Show only those lines of the entries where the string "will" is found.

Top of SOURCE MATERIAL

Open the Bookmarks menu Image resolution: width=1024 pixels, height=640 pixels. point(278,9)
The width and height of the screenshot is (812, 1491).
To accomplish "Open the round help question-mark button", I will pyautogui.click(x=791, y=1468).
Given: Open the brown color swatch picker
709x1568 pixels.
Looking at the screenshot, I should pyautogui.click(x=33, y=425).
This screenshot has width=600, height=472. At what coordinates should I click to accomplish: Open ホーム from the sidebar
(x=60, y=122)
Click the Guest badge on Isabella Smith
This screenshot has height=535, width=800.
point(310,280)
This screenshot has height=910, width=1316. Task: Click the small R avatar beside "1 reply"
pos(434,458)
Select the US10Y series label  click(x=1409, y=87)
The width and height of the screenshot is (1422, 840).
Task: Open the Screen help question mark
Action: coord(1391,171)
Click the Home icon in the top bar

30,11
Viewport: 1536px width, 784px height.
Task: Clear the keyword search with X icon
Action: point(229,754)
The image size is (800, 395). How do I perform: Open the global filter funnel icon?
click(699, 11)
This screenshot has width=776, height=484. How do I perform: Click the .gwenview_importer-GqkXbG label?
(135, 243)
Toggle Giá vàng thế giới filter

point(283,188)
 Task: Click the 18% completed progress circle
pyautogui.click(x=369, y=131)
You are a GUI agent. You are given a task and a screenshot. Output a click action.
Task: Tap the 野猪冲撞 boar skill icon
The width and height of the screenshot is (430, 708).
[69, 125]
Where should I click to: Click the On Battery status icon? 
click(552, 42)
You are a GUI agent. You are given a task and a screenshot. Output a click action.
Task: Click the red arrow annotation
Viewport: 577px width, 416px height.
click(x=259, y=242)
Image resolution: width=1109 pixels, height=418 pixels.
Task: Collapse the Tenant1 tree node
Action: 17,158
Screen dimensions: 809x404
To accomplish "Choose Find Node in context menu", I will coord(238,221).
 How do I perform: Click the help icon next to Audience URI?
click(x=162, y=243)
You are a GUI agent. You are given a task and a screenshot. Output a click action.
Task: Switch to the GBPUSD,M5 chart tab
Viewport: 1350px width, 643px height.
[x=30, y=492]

Bottom of SOURCE MATERIAL

## TASK ANSWER
To accomplish "Open the round help question-mark button", I will pyautogui.click(x=791, y=1468).
To accomplish "Choose Find Node in context menu", I will coord(238,221).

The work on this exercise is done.